Of course, one soldier's death is too many, if it’s a wasted death. Which is why we hate to see the Democratic Party working so hard to waste the deaths of our fallen heroes in Iraq. But be that side of the issue ever so determined, as wars fought in our national interest go, the death toll in Iraq has not been particularly high.

By way of comparison, the current number of US military deaths after 47 months is slightly less than the 3,155 Union dead killed at Gettysburg in three days of fighting. On D-Day in 1944, 2,500 US soldiers died in a single day. 6,800 US servicemen died, twice the Iraq toll, on Iwo Jima in the space of five weeks in 1945. The death toll of servicemen after nineteen months of America fighting in World War I was 116,000, or 6,105 per month. The American toll after four years of World War II was 600,000 dead.

That last number is significant. You will notice that the Iraq war is being condemned by the Left because it has “lasted longer than the Second World War,” as if there is a built-in term to war decisions, like a mortgage or a basketball game. Why not compare it to Vietnam, as the Left otherwise never wearies of doing, where we had a nine-year term? Is that because it would take us another 14 years to reach that death toll?

But if we are required to abide by the arbitrary time limit to reach victory established in World War II, (and don't forget the "United Nations" were actually helping us with that one!), then why not be required to expend military lives at the same rate--which would be 200 times higher than it has been in the Iraq war? Or, if we can't expend lives that fast, then why not keep fighting in Iraq for another 800 years, or nearly long enough to outlast Senator Byrd's final term in the Senate?

What is missing in the liberal line is what is always missing: perspective. We are talking about a mass of otherwise intelligent folks who lie awake nights worrying about an ice floe cracking up in 2100, while dismissing Iran's looming nuclear capability as a trick of the Bush administration; or who despise a years-long economic expansion as the worst calamity since the Hoover administration.

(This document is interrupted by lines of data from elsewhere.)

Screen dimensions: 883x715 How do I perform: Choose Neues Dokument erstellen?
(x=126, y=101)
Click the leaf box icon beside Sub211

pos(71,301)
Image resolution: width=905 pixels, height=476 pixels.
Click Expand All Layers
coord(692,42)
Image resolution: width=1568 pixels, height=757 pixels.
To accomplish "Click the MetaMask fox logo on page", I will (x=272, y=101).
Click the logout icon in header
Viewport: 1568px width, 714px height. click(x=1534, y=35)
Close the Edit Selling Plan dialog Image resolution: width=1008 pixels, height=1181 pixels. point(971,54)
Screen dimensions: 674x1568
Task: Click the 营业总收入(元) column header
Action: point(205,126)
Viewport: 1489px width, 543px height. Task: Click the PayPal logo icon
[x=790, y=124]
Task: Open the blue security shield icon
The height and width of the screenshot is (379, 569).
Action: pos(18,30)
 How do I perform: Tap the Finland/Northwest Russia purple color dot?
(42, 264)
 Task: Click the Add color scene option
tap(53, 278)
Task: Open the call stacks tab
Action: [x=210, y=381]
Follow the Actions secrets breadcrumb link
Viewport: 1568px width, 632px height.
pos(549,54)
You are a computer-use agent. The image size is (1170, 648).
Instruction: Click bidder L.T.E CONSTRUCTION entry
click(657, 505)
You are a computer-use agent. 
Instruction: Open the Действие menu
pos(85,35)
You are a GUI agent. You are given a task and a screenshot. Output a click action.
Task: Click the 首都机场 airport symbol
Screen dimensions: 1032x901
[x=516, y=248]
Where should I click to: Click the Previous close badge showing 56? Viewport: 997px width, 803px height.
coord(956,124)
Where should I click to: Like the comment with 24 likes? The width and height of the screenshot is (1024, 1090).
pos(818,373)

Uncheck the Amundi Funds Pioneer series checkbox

Alicia Colon at the New York Sun has provided some welcome perspective on the combat toll of the Iraq war, ("Heroes And Cowards").

“The total military dead in the Iraq war between 2003 and this month stands at about 3,133. This is tragic, as are all deaths due to war, and we are facing a cowardly enemy unlike any other in our past that hides behind innocent citizens. Each death is blazoned in the headlines of newspapers and Internet sites. What is never compared is the number of military deaths during the Clinton administration: 1,245 in 1993; 1,109 in 1994; 1,055 in 1995; 1,008 in 1996. That's 4,417 deaths in peacetime but, of course, who's counting?”

Read the rest of this article here.

If you doubt it, you can compare her numbers to the DoD’s own tables.

Of course every life is sacred, but in a world where the US is hated by so many as it is today, (and before we ever went into Iraq), and for so many different reasons, there is no way we are going to have a 0-casualty military. Nor will we ever know how many killings by IEDs and car bombs were directly motivated by a desire to push the American political will to the breaking point.

As he watched Europe's pactifists in the 1930s appeasing their nations into another world war, G.K. Chesterton wrote:

“We do not hold, no sane man has ever held, that war is a good thing. It is better that men should agree than that they should disagree; it is better that they disagree peacefully than that they should fight. Thus far we go with the most ardent, unconditional pacifist. The horrors and abominations of war are not likely to be invoked. But we hold that occasion may arise when it is better for a man to fight than to surrender. War is, in the main, a dirty, mean, inglorious business, but it is not the direst calamity that can befall a people. There is one worse state, at least: the state of slavery.

“While the possibility of slavery remains, while it merges daily into imminent probability, it is more important to teach men the value of manhood than to preach the softer virtues of peace.”